“Will There Ever Be a #MeToo-Style Movement for Bad Bosses?” New York magazine asked readers in a tone-deaf fog of obliviousness last month. The piece itself was fairly benign, addressing the long-standing and profoundly dubious cult of the genius boss. The trouble was with the headline—which, it must be noted, was almost certainly chosen by a New York editor, not the writer, feminist author Rebecca Traister. Just moments after the piece was blasted out on Twitter, Labor Twitter blasted right back. As veteran labor journalist Sarah Jaffe replied in an apt tone of disbelief, “It’s called the labor movement?”

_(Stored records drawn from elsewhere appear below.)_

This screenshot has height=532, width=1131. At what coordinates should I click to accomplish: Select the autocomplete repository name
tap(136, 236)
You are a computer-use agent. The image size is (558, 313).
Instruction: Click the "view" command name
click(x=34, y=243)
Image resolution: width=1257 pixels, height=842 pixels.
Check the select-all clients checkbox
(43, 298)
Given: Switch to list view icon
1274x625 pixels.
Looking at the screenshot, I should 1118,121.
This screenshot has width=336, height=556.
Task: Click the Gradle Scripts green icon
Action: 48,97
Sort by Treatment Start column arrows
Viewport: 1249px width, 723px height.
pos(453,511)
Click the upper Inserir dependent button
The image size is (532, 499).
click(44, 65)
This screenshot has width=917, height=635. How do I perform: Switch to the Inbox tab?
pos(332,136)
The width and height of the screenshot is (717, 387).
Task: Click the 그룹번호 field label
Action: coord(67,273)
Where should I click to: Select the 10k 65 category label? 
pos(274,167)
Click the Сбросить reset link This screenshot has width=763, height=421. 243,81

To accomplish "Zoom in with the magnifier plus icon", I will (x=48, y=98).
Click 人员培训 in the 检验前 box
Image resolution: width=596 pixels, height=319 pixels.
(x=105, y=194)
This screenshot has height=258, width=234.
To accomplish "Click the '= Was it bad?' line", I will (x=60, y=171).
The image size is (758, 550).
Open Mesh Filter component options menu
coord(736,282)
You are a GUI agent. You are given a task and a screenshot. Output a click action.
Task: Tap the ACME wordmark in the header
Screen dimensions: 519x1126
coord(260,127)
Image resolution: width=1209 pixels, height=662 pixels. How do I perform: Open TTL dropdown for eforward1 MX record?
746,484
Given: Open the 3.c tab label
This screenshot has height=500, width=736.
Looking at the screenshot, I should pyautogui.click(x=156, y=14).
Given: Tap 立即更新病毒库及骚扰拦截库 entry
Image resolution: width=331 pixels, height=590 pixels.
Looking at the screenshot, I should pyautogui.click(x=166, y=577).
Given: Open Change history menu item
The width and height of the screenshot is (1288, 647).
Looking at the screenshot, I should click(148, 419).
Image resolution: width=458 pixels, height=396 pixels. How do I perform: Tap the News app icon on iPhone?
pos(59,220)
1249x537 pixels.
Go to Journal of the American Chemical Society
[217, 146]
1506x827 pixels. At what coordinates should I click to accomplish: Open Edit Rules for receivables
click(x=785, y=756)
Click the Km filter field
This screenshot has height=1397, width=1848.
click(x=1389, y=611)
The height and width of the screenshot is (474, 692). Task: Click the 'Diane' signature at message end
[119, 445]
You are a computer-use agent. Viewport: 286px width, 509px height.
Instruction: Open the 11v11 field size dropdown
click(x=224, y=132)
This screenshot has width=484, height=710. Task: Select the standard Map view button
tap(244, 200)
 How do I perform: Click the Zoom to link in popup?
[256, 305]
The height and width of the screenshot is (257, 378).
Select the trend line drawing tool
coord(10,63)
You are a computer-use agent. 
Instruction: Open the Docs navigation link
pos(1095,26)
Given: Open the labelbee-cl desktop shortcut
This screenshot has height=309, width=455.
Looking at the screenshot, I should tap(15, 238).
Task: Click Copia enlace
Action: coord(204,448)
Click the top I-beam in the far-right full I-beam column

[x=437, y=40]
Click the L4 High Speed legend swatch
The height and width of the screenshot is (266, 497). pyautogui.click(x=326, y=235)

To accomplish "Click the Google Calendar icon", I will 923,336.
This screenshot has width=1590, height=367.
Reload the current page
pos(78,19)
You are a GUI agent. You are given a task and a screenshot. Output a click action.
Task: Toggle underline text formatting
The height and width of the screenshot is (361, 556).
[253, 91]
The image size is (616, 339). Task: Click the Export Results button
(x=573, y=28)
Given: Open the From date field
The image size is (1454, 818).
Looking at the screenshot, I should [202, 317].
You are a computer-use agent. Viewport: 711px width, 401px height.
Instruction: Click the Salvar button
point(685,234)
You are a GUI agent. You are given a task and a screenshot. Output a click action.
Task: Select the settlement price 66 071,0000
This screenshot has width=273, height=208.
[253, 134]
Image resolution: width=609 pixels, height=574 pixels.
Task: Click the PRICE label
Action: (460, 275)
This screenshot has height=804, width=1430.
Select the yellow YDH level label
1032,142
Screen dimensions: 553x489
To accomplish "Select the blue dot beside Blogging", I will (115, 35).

A hasty headline change ensued (though the original lives on in aeturnum via the article’s URL). But the original slight to decades of concerted organizing and strike actions to curb the reckless conduct of bosses across a wide range of fronts still rankles, and for good reason. To be sure, #MeToo activism has spurred greater awareness of sexual harassment and assault in the workplace, but well before journalists were documenting the high-profile predations of Harvey Weinstein, Matt Lauer et al., much of the day-to-day struggle against the sexual trespasses of workplace managers came at the behest of many workers—particularly those who are women and nonbinary—fighting off the discriminatory and harassing behaviors of their bosses. Traister’s article paid lip service to time-honored labor tactics like collective bargaining to win better working conditions. But it’s worth noting that, for many people, a safer workplace doesn’t just mean a stricter focus on OSHA or longer bathroom breaks; it means one that is free of sexual harassment and violence.
Hotel workers have been
on the front lines of this particular fight for years—and it has taken a toll. Between 2005 and 2015, hotel and restaurant workers filed at least 5,000 sexual
harassment complaints with the Equal Employment Opportunity Commission, the
federal agency tasked with enforcing laws against workplace discrimination. As
Sandra Kensbock, the lead author of a 2014 study on
sexual harassment in the hotel industry, wrote, “We found guest-initiated
sexual harassment to be pervasive and normalized within the hotel workplace.
The low status of hospitality workers renders them particularly vulnerable,
with the power held by the instigator being a critical component of sexual
As recently as 2018, Annelise Orleck, professor of history at Dartmouth College and author of We Are All Fast-Food Workers Now, told The Guardian that 66 percent of hotel workers say they have experienced sexual harassment. What’s more, many hotel workers are immigrant women of color—a status that makes it likely they’ll face retaliation for reporting abuses at work. (This threat is especially great for undocumented workers, who risk being targeted by U.S. Immigration and Customs Enforcement deportation raids.) Despite such challenges, hotel workers represented by unions like Unite Here have made impressive strides, using collective bargaining efforts and public pressure campaigns to call out management abuses. These initiatives have yielded one of the most significant, tangible workplace wins of the #MeToo era: the panic button.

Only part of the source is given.